L’Initiative utile de Ségolène Royal et la responsabilité incontournable de l’État Français

PAR : SALAH LAKOUES

Dans un climat de tensions persistantes entre Alger et Paris, toute tentative visant à apaiser la relation mérite d’être examinée avec sérieux, sans procès d’intention. En présentant un ensemble de propositions pour renouer le dialogue franco-algérien, Ségolène Royal, récemment élue à la tête de l’Association France-Algérie, s’inscrit dans cette volonté d’apaisement. Son approche se distingue par un ton respectueux, une reconnaissance de la centralité des questions mémorielles et une intention affichée de retisser des liens durables. Mais cette démarche, aussi positive soit-elle, met en lumière une réalité plus profonde : l’essentiel de la responsabilité demeure entre les mains de l’État Français.
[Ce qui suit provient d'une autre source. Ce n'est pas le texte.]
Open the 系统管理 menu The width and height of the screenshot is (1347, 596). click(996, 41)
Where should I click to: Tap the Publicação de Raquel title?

UNE DÉMARCHE CONSTRUCTIVE À SALUER

Il serait injuste de minimiser l’apport de Ségolène Royal. En plaçant au cœur de son action les questions d’histoire, de mémoire et de restitutions, elle reconnaît explicitement que la relation entre l’Algérie et la France ne peut être normalisée par le seul pragmatisme diplomatique ou économique. Elle admet, implicitement, que le passé colonial continue de structurer le présent. Dans un contexte français souvent marqué par le déni, l’esquive ou l’instrumentalisation mémorielle, cette posture constitue un pas dans la bonne direction. Elle rompt avec une certaine crispation idéologique et ouvre un espace de dialogue qui, en soi, est utile.

LES LIMITES STRUCTURELLES D’UNE INITIATIVE ASSOCIATIVE

Pour autant, cette initiative ne saurait être surestimée. L’Association France-Algérie, malgré son histoire et sa légitimité morale, ne dispose d’aucun pouvoir décisionnel. Les propositions formulées n’engagent ni l’exécutif Français ni l’État dans son ensemble. Or, la relation Algéro-Française ne souffre pas d’un déficit de bonnes intentions, mais d’un déficit d’actes politiques clairs. Les commissions, rapports, recommandations et initiatives associatives se sont succédé sans jamais produire la rupture attendue. La raison est simple : aucune association ne peut se substituer à une décision souveraine de l’État.

LA MÉMOIRE NE PEUT RESTER UN SUBSTITUT

AU POLITIQUE

Là réside le cœur du problème. Tant que la France abordera la question Algérienne principalement sous l’angle mémoriel, sans traduction politique explicite, la relation restera fragile et cyclique. La reconnaissance pleine et entière de la réalité coloniale, la clarification du discours officiel sur la guerre de libération, et la fin de l’usage électoral interne de cette mémoire sont des décisions qui relèvent exclusivement du pouvoir politique. Elles ne peuvent être déléguées, même avec la meilleure volonté du monde.

LE REGARD ALGÉRIEN : RESPECT, MAIS LUCIDITÉ

Du point de vue algérien, l’initiative de Ségolène Royal peut être accueillie avec respect et considération.Elle témoigne d’une écoute et d’une compréhension que l’on ne retrouve pas toujours au sommet de l’État Français. Mais elle ne saurait répondre, à elle seule, aux attentes profondes de l’Algérie. Dans un monde multipolaire en recomposition, l’Algérie affirme une diplomatie de non-alignement, fondée sur la souveraineté et la diversification de ses partenariats. La relation avec la France n’est plus une évidence historique : elle doit désormais être refondée sur des bases claires, égalitaires et assumées. L’initiative portée par Ségolène Royal mérite d’être saluée pour son esprit d’ouverture et son intention apaisante. Elle contribue à maintenir un espace de dialogue nécessaire et à rappeler que la mémoire reste un pilier incontournable de la relation Algéro-Française. Mais le véritable test ne se situe pas au niveau associatif. Il se situe au sommet de l’État Français. Tant que celui-ci n’assumera pas une parole politique claire, courageuse et cohérente sur son passé colonial, les initiatives positives resteront des signaux utiles, mais insuffisants. La normalisation durable entre l’Algérie et la France ne viendra ni du symbolique seul ni du silence politique, mais de la convergence entre reconnaissance historique sincère et décision politique assumée.